Given that Judy has taken Sarah Palmer - and given her level of power - it’s safe to assume that whatever it was the Hawk heard in the back of the Palmer house was another of these entities. Based on the ending of Part 18, with the Palmer house being occupied at one time by the Chalfonts and currently the Tremonds - both Lodge entities - shows the expanse of influence Judy has. If Cooper and Laura are in the past, it shows us how long the Palmer family has been moved around as chess pieces; if it’s the future, then it’s clear that Judy has taken the house as a prize. Nothing these entities do, especially in the case of the Palmers, is done on accident.
In Part 8, we learn that the Fireman and Señorita Dido created Laura Palmer after witnessing Judy creating BOB. Naturally, we focused on BOB; his possession of Leland Palmer and his obsession with destroying Laura added to the Möbius strip of violence and suffering that is BOB’s interaction with the Palmer family. Instead, it’s clear now that their intention was for Laura to be the light to fight the darkness of Judy. This point is driven home in Part 1 when Laura removes her face revealing a pure, white light juxtaposed against Sarah removing her face in Part 14, revealing a black void.
Adding both Judy and Sarah Palmer not only brings in a generational aspect to the battle—after all, good and evil is an endless battle—but it makes the struggle a matter of family. And, of course, by possessing Sarah, Judy defiles the one final member of the Palmer family while adding a kind of spiteful irony to the proceedings. Sarah once birthed Laura, the vessel of light, and she herself was now a vessel for the Mother of Evil. To fight Judy, Laura would have to fight her own mother. Wearing Sarah’s skin, Judy could claim in a roundabout way that she was Laura’s mother. Again, it adds to that cyclicality of good and evil. One can’t exist without the other and one demands the existence of the other.

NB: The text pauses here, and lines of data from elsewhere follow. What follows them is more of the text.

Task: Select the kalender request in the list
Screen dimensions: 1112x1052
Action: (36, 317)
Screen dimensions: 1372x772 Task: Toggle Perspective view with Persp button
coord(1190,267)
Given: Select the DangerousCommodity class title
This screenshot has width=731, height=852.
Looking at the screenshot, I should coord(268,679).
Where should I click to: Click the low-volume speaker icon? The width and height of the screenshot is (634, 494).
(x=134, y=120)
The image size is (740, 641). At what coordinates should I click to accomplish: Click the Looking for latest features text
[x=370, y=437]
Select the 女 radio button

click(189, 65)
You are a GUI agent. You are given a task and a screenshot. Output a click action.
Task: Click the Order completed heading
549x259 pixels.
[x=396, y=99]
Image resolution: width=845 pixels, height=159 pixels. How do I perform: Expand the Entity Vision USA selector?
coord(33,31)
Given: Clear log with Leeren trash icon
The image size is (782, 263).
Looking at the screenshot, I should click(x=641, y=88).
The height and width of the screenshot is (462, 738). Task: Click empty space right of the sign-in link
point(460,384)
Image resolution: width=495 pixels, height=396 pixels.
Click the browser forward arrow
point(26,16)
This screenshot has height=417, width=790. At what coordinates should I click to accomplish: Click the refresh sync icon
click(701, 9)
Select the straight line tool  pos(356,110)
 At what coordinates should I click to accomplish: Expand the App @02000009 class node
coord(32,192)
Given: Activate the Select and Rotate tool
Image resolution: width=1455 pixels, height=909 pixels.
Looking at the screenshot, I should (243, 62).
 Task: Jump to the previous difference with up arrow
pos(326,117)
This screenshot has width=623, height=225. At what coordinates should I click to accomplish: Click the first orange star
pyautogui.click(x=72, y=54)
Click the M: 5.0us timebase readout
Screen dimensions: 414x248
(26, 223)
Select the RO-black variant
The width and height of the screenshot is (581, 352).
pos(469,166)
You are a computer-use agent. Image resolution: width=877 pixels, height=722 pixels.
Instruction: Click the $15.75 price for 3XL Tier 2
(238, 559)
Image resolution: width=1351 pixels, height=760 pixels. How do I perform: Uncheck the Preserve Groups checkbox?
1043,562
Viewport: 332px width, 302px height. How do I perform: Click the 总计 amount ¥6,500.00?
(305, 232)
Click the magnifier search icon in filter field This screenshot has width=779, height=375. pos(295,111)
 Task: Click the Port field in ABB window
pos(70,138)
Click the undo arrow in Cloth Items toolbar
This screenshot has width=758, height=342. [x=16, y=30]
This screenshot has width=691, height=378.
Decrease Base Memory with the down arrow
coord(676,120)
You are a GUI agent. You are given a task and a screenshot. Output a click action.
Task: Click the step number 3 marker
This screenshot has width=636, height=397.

They are connected like a family.
This ties into the end of the series. Judy, using Sarah’s voice, whispers Laura’s name, apparently knocking Laura out of her Carrie Page delusion. The truth strikes her like a hammer: her trauma can never be erased. Pure evil cannot be ignored, only confronted. The sacrifice of fighting the battle against evil is the innocence of those who are fighting it. Cooper and Laura, caught in this cycle—where they see themselves repeatedly changed at the character level (living as Richard, Dougie, Mr. C or Carrie Page) is a metaphor for the loss of that innocence and the changes that can happen once darkness becomes known and confronted. Judy was never defeated in the series because she never can be. Cooper and Laura are never truly gone because they can’t be either. They are the balancing scales of the forces of existence.